On December 9, 2021, an Anti-balaka leader came from Bambari and asked the victims sequestered at the mosque a payment of 5 million CFA francs for the release of all these Muslims. The sum of 2.8 million FCFA was collected from the family members of those sequestered and handed over to the attackers. They were later released the same day.

On December 10, 2021, at around 11 p.m., in Tagbara, four armed assailants traveling at high speed on four motorcycles opened fire on a MINUSCA Force patrol. The patrol, responding, put the aggressors to flight, who abandoned the four motorcycles used. As a security measure, these motorcycles have been kept at the Force's temporary operating base (BOT) in Tagbara. No deaths or injuries were reported, but 160 civilians took shelter at a MINUSCA base in Tagbara. The next day, December 11, 2021, the FACA commander stationed in Maloum sent a handwritten letter requesting the delivery of the motorcycles to the carriers. Several testimonies from victims and witnesses, including that of one of the leaders of the armed militiamen who attacked Boyo, confirmed that certain motorcycles seized by MINUSCA had been looted in the village of Boyo. On December 13, 2021, the attackers fled the village, before the arrival of the MINUSCA Force which was heading towards Boyo. They relocated to several villages around Boyo, including Atongo-Bakari, located 17km from Boyo and difficult to access due to a damaged bridge.

On 11 December, in another part of Ouaka prefecture, Anti-balaka fighters supported by FACA and Russian mercenaries attacked Goya village near Kouango, killing more than 10 Muslim civilians who had been leaving their mosque following the 15:00 prayer.

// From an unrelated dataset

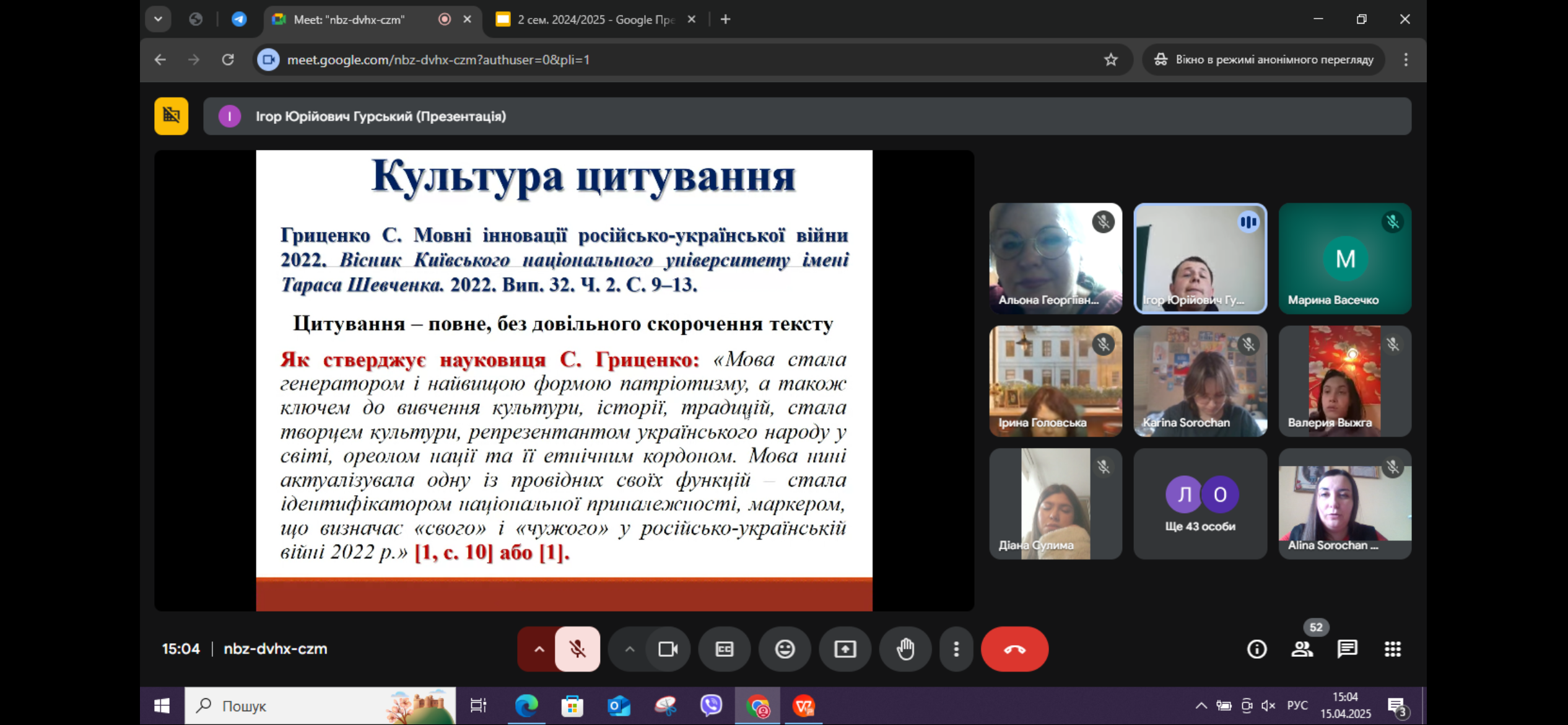Open the three-dot more options menu

[956, 649]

On 14 or 15 December, Anti-balaka fighters — with air support from PMC Wagner — launched an attack on Gallougou village. They arrested Didier Wangay with his family (including his son, wife, niece and nephew). He was the former mayor of Bambari and a member of the UPC until 2018. He was summarily executed along with his family and his severed head was publicly presented in Bambari.

Nouvellesplus reported that on 15 December, Boyo was attacked by Anti-balaka fighters led by General Sosengue. The attack reportedly lead to deaths and injures. It is unclear whether this news refers to already mentioned events or some other massacre. On the same day, MINUSCA peacekeeping forces were deployed to Boyo in an attempt to restore peace. They met with local authorities and the civilian population calling on communities to reconcile. Some civilians were reportedly displeased with peacekeeper deployment, demanding the presence of FACA soldiers instead.

On December 16, Anti-balaka fighters attacked Zimako village, located on the Ippy–Gallougou axis, killing five people, including two Muslims and two Christians, before withdrawing towards Boyo.

== Aftermath ==
On 19 December, about 100 survivors of the massacre reportedly arrived in Bambari aboard three vehicles.

On 24 December, the Coalition of Patriots for Change, a partnership of major CAR rebel groups including UPC, officially condemned the Boyo massacre and denied involvement, accusing mercenaries employed by government forces.

On 6 January 2022 Deputy Special Representative of the Secretary General of the United Nations and Humanitarian Coordinator, Denise Brown accompanied by the humanitarian community went on a mission in Boyo. She met with victims of violence in the community. They said that armed men stole seeds and farming equipment making it harder for civilians to grow crops.

== Legal proceedings ==
On 16 September 2023 general Edmong Obrou together with two other perpetrators, general Nzapawouyome Bernard alias "Sossengué" and general Gonede Jospin alias "Jojo" were arrested and placed in pre-trial detention. They are accused of war crimes and crimes against humanity.